Nonnegative Matrix Factorization (NMF) has acquired a relevant role in the panorama of knowledge extraction, thanks to the peculiarity that non-negativity applies to both bases and weights, which allows meaningful interpretations and is consistent with the natural human part-based learning process. Nevertheless, most NMF algorithms are iterative, so initialization methods affect convergence behaviour, the quality of the final solution, and NMF performance in terms of the residual of the cost function. Studies on the impact of NMF initialization techniques have been conducted for text or image datasets, but very few considerations can be found in the literature when biological datasets are studied, even though NMFs have largely demonstrated their usefulness in better understanding biological mechanisms with omic datasets. This paper aims to present the state-of-the-art on NMF initialization schemes along with some initial considerations on the impact of initialization methods when microarrays (a simple instance of omic data) are evaluated with NMF mechanisms.
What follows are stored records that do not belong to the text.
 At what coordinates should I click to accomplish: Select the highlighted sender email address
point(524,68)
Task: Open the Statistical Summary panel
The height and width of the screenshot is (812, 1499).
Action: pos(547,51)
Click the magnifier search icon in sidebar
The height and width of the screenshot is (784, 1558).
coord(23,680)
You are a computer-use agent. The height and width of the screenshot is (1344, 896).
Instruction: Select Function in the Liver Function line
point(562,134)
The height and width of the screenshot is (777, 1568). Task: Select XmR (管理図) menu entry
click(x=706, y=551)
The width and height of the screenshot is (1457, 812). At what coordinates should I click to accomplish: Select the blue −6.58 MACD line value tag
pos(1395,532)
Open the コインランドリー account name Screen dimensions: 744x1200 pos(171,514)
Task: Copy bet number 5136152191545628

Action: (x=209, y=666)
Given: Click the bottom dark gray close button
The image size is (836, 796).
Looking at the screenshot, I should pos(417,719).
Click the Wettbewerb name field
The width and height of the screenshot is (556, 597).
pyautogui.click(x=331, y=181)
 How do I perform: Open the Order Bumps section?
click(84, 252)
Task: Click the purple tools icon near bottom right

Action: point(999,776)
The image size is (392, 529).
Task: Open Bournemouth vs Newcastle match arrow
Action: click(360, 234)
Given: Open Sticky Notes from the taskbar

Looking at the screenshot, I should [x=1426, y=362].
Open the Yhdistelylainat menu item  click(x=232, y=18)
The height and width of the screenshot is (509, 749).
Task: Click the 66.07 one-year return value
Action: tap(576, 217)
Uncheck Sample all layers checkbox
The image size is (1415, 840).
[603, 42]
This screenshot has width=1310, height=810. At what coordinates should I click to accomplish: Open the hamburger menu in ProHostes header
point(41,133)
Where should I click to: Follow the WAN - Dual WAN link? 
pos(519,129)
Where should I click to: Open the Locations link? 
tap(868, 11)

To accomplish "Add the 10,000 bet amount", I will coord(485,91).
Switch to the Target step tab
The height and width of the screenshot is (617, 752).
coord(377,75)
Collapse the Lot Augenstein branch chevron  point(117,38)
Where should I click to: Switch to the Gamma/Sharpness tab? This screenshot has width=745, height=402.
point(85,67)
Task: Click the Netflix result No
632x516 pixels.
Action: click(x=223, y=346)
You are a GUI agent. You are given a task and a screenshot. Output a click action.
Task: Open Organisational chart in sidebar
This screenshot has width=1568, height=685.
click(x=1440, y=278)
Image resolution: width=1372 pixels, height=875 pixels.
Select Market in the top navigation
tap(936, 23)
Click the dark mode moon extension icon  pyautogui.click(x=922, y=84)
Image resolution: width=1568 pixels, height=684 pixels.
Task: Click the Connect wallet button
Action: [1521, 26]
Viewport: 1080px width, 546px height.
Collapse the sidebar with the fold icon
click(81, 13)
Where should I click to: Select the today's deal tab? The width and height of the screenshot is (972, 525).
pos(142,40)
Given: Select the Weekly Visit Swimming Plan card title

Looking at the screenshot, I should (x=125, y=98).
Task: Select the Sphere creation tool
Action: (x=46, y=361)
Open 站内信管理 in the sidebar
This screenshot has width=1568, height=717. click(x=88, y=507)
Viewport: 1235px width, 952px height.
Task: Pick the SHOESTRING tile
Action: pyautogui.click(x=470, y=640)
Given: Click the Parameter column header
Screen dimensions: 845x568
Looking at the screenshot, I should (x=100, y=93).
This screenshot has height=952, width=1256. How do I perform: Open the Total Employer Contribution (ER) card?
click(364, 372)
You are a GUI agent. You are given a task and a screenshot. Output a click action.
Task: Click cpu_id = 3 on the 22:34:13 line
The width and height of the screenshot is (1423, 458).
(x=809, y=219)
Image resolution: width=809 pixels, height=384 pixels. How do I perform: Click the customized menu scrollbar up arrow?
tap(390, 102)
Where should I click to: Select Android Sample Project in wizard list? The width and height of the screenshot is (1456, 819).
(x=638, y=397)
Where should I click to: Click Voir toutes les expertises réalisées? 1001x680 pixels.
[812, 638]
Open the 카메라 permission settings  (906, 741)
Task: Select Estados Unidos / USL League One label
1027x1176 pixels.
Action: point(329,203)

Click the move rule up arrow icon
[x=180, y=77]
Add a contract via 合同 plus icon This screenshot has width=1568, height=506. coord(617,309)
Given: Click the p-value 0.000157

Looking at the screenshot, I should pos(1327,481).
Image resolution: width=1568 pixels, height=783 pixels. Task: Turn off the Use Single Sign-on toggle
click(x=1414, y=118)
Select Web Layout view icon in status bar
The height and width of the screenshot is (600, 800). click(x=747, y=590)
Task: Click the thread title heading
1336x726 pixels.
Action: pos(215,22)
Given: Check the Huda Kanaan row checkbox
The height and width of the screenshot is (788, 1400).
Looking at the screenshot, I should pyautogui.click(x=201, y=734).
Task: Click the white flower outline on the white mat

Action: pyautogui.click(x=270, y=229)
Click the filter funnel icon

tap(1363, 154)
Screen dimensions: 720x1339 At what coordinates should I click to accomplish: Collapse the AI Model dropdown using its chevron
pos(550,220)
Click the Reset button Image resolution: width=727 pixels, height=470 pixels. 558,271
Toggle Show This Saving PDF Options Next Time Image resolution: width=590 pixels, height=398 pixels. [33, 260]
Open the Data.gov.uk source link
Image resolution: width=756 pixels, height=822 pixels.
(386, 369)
Using a series of measures to qualitatively examine the biological information extracted by a given NMF scheme, it preliminary appears that some information (e.g., represented by genes) can be extracted regardless of the initialization scheme used.

Suggested Citation

  • Flavia Esposito, 2021. "A Review on Initialization Methods for Nonnegative Matrix Factorization: Towards Omics Data Experiments," Mathematics, MDPI, vol. 9(9), pages 1-17, April.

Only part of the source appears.